(Provided records Opens)

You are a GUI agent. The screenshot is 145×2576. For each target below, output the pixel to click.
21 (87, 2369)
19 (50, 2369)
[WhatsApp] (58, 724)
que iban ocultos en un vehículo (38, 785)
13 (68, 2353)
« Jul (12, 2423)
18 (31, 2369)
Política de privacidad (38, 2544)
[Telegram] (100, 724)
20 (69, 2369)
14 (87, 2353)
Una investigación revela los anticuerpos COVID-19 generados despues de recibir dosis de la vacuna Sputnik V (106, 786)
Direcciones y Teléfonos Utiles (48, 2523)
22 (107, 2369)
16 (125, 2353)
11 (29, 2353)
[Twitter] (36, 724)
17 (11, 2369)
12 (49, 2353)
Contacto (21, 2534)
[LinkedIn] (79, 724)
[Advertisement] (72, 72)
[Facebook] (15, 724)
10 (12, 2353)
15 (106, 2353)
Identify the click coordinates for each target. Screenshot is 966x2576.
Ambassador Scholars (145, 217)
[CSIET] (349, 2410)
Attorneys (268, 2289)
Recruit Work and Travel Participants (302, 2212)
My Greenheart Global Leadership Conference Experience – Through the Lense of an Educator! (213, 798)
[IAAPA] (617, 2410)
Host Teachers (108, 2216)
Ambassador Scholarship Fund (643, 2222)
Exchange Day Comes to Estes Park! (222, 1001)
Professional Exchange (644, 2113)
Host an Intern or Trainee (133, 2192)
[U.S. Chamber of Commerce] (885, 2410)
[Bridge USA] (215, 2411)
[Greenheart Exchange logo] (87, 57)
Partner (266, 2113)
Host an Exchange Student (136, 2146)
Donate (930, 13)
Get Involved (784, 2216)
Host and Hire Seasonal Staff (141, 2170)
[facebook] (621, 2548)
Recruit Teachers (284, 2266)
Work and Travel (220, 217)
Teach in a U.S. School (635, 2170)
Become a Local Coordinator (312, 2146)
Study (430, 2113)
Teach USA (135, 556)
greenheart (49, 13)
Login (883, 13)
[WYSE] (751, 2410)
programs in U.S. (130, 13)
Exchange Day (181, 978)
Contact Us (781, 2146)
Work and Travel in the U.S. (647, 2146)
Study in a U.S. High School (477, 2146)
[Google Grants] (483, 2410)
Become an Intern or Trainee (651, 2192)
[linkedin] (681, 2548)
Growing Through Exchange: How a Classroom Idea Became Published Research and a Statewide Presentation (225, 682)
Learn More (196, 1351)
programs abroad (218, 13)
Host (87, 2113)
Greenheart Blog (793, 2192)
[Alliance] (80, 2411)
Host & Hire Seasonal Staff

(Provided records Closes)

_Your goal_.
The data above must be restated word for word.

_Reply_.
You are a GUI agent. The screenshot is 145×2576. For each target below, output the pixel to click.
21 (87, 2369)
19 (50, 2369)
[WhatsApp] (58, 724)
que iban ocultos en un vehículo (38, 785)
13 (68, 2353)
« Jul (12, 2423)
18 (31, 2369)
Política de privacidad (38, 2544)
[Telegram] (100, 724)
20 (69, 2369)
14 (87, 2353)
Una investigación revela los anticuerpos COVID-19 generados despues de recibir dosis de la vacuna Sputnik V (106, 786)
Direcciones y Teléfonos Utiles (48, 2523)
22 (107, 2369)
16 (125, 2353)
11 (29, 2353)
[Twitter] (36, 724)
17 (11, 2369)
12 (49, 2353)
Contacto (21, 2534)
[LinkedIn] (79, 724)
[Advertisement] (72, 72)
[Facebook] (15, 724)
10 (12, 2353)
15 (106, 2353)
Identify the click coordinates for each target. Screenshot is 966x2576.
Ambassador Scholars (145, 217)
[CSIET] (349, 2410)
Attorneys (268, 2289)
Recruit Work and Travel Participants (302, 2212)
My Greenheart Global Leadership Conference Experience – Through the Lense of an Educator! (213, 798)
[IAAPA] (617, 2410)
Host Teachers (108, 2216)
Ambassador Scholarship Fund (643, 2222)
Exchange Day Comes to Estes Park! (222, 1001)
Professional Exchange (644, 2113)
Host an Intern or Trainee (133, 2192)
[U.S. Chamber of Commerce] (885, 2410)
[Bridge USA] (215, 2411)
[Greenheart Exchange logo] (87, 57)
Partner (266, 2113)
Host an Exchange Student (136, 2146)
Donate (930, 13)
Get Involved (784, 2216)
Host and Hire Seasonal Staff (141, 2170)
[facebook] (621, 2548)
Recruit Teachers (284, 2266)
Work and Travel (220, 217)
Teach in a U.S. School (635, 2170)
Become a Local Coordinator (312, 2146)
Study (430, 2113)
Teach USA (135, 556)
greenheart (49, 13)
Login (883, 13)
[WYSE] (751, 2410)
programs in U.S. (130, 13)
Exchange Day (181, 978)
Contact Us (781, 2146)
Work and Travel in the U.S. (647, 2146)
Study in a U.S. High School (477, 2146)
[Google Grants] (483, 2410)
Become an Intern or Trainee (651, 2192)
[linkedin] (681, 2548)
Growing Through Exchange: How a Classroom Idea Became Published Research and a Statewide Presentation (225, 682)
Learn More (196, 1351)
programs abroad (218, 13)
Host (87, 2113)
Greenheart Blog (793, 2192)
[Alliance] (80, 2411)
Host & Hire Seasonal Staff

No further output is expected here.